La stessa App sarà poi utilizzata per un sistema di telemedicina: il malato da casa potrà sfruttarla sia per compiere alcuni esami (ad esempio l’ossigenazione del sangue) sia per mantenere un filo diretto con il medico curante.

Per fare tutto questo, però, servono tanti soldi. «Sono stati stanziati già tre miliardi e una quantità analoga verrà stanziata nei prossimi giorni».

Il titolare della Salute però ha un chiodo fisso. Intervalla ogni riflessione sempre con la stessa frase. Una specie di mantra: «Non sprechiamo i sacrifici fatti. Gli italiani devono sapere che c’è una strategia dietro il nostro lavoro: rendere compatibile il ritorno alla normalità con il virus. Almeno fino a quando non troveremo il vaccino». Ma quando ci sarà questo ritorno? «Il prima possibile. Non posso dare una data. Non voglio fare annunci. L’annuncite è stata per troppo tempo il male della politica italiana. Non posso anche perché il presidente del consiglio ha da poco confermato il blocco fino al 13 aprile. In prossimità di quella data, vedremo come staremo. In ogni caso, si farà tutto per gradi. Nessuno pensi che ci sarà un solo giorno in cui si potrà dire “è tutto finito”». Il problema, però, non è solo sanitario. La ripresa della normalità riguarda anche il sistema produttivo del Paese. La cui tenuta è messa fortemente sotto pressione. Un calo del Pil di queste dimensioni non lo si conosceva dalla Seconda Guerra Mondiale. «Per questo dobbiamo preparare una fase di “convivenza” con il Covid. La strategia sanitaria deve accompagnare la strategia produttiva.
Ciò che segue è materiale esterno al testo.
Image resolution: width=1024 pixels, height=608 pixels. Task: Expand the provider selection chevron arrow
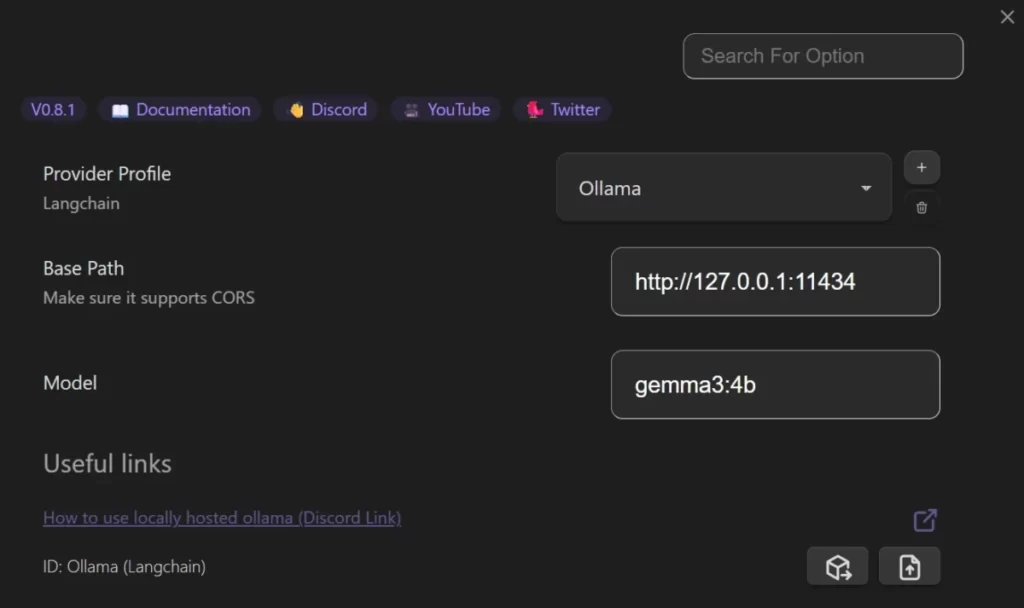pos(865,187)
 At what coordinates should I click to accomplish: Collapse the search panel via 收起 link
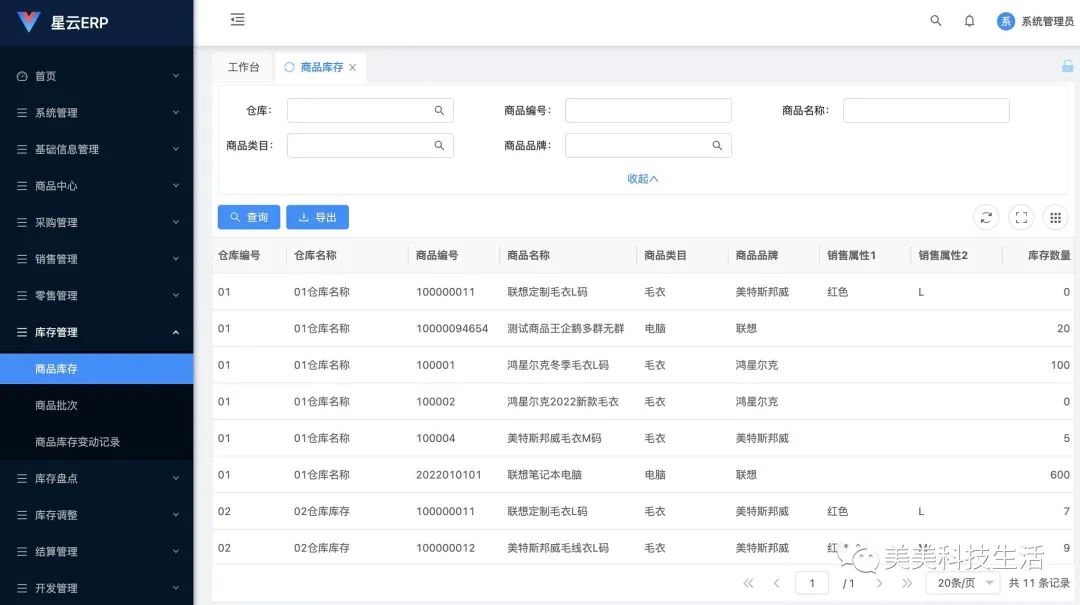pos(640,178)

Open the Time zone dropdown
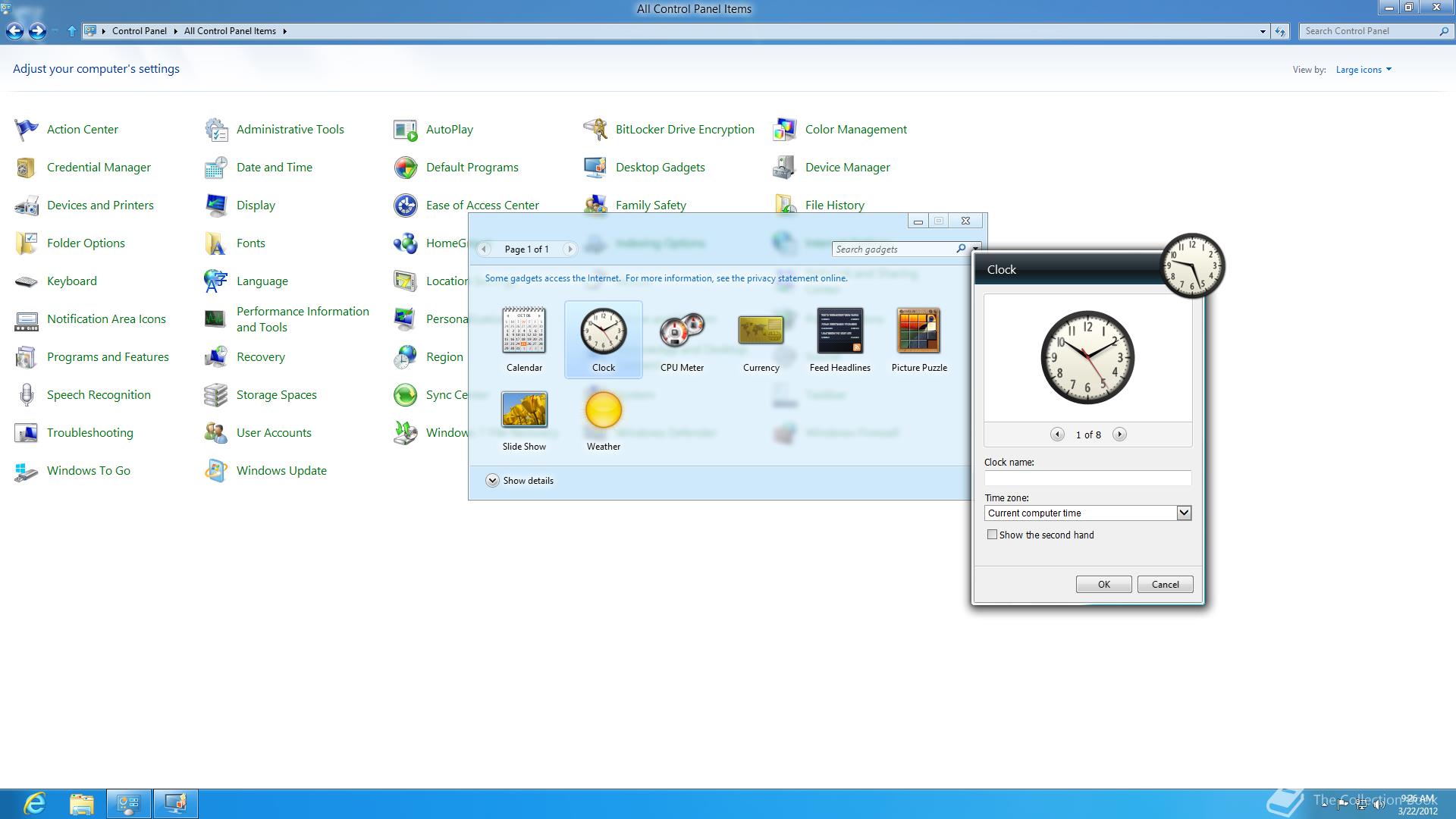(x=1183, y=513)
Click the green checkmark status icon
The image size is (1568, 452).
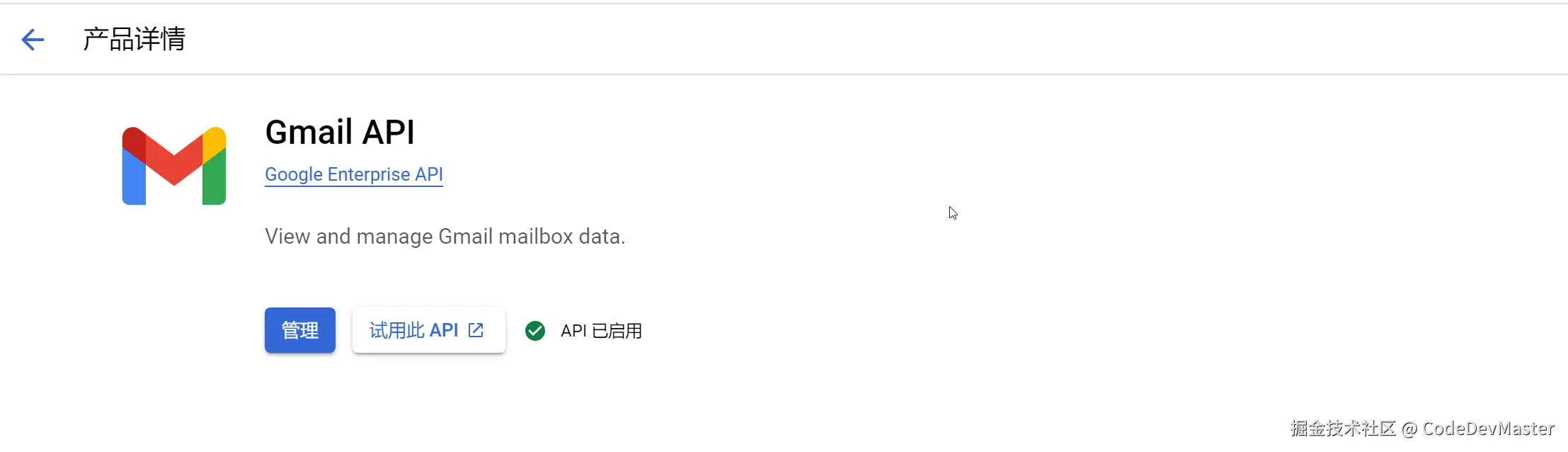click(535, 331)
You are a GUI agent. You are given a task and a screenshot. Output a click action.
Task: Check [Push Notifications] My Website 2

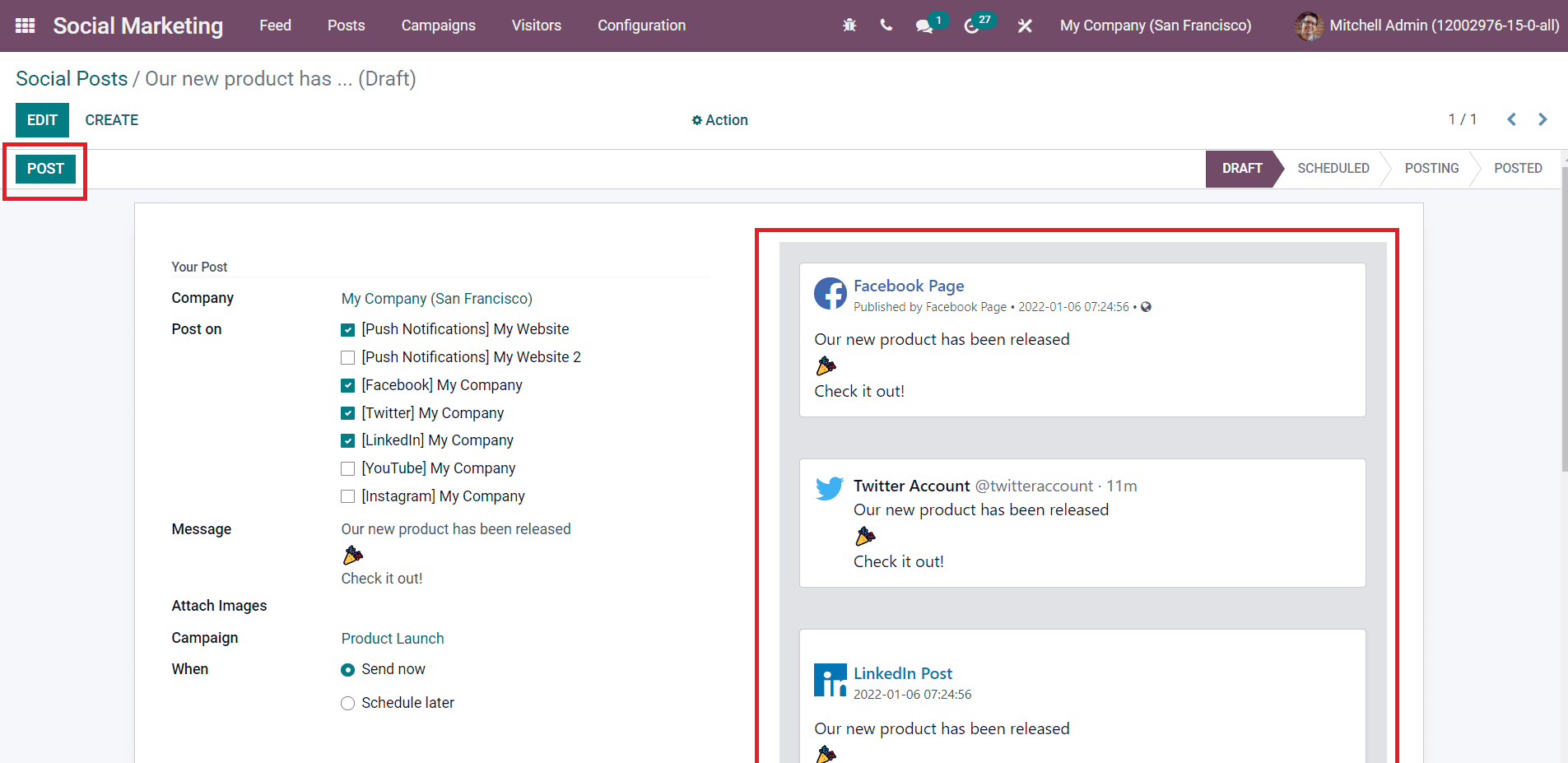347,357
Del resto, se mezzo mondo – letteralmente mezzo mondo – è chiuso, vuol dire che servono soluzioni vere. E anche che il governo non ha adottato misure sbagliate». Ha rimpianti? Magari vedendo altri Paesi, in cui l’epidemia sembra aver provocato meno danni. «Non mi sento di avere rimpianti. Non voglio fare paragoni con altre nazioni, ma purtroppo vedrete che ci sarà una certa uguaglianza nella diffusione».
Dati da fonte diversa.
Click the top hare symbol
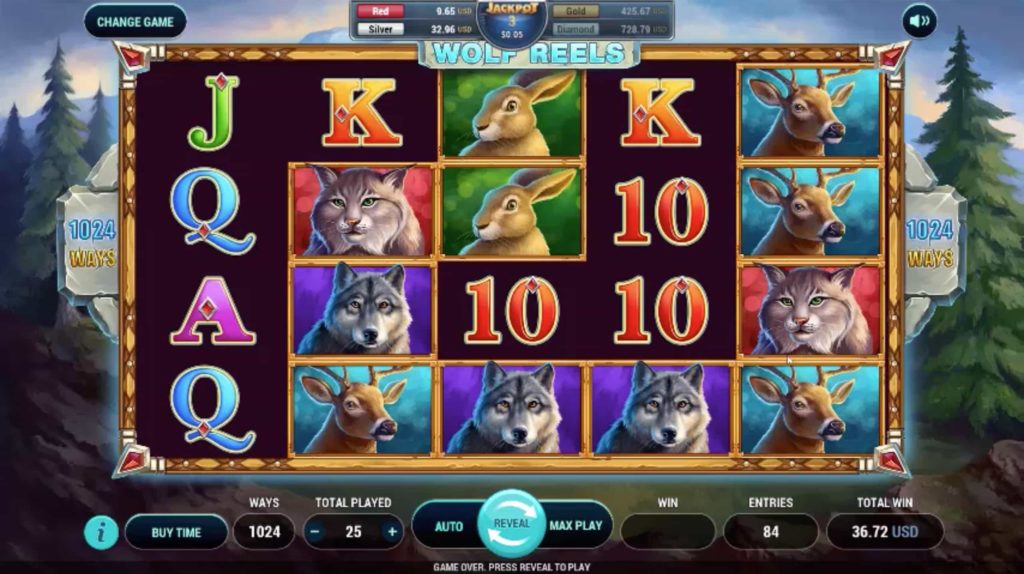Image resolution: width=1024 pixels, height=574 pixels. point(511,113)
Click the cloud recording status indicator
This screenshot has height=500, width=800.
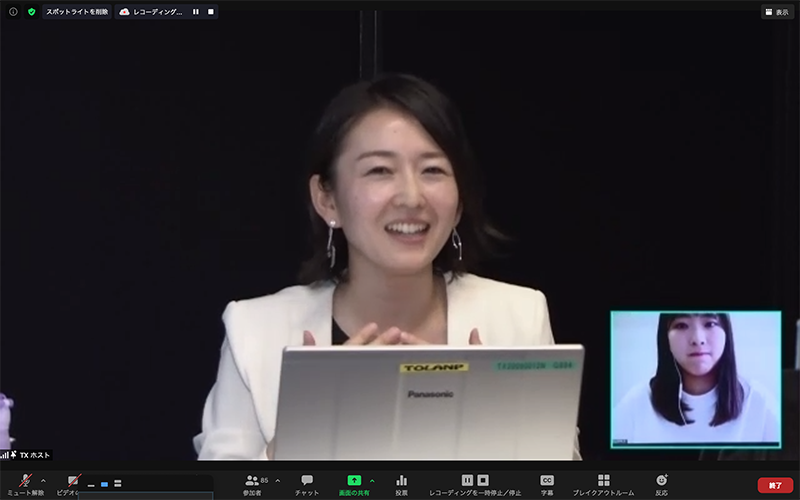(x=151, y=12)

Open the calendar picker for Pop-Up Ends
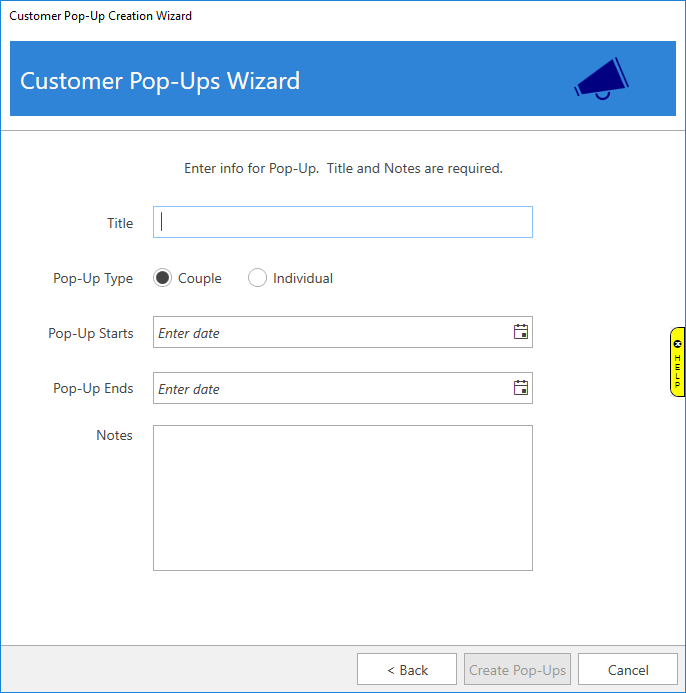520,388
Certo, però, questa emergenza ha dimostrato che la competenza regionale sulla Sanità non funziona. «Quella è una questione costituzionale che verrà trattata a tempo debito. Questo non è il momento di fare polemiche. Con le regioni dobbiamo lavorare e collaborare. Lo stiamo facendo». Ma lei si è fatto un’idea del perché la Lombardia è stato l’epicentro dell’epidemia? «In tutto il mondo il virus si è propagato nei centri e nelle regioni più dinamiche. Basta pensare a New York. È chiaro che la Lombardia ha più contatti con la Cina».

«Ma io – conclude – sono sicuro che ce la faremo. Abbiamo dimostrato di essere un grande popolo. Certo, quando sette mesi fa ho giurato al Quirinale per assumere l’incarico, mai mi sarei aspettato di dover affrontare tutto questo…».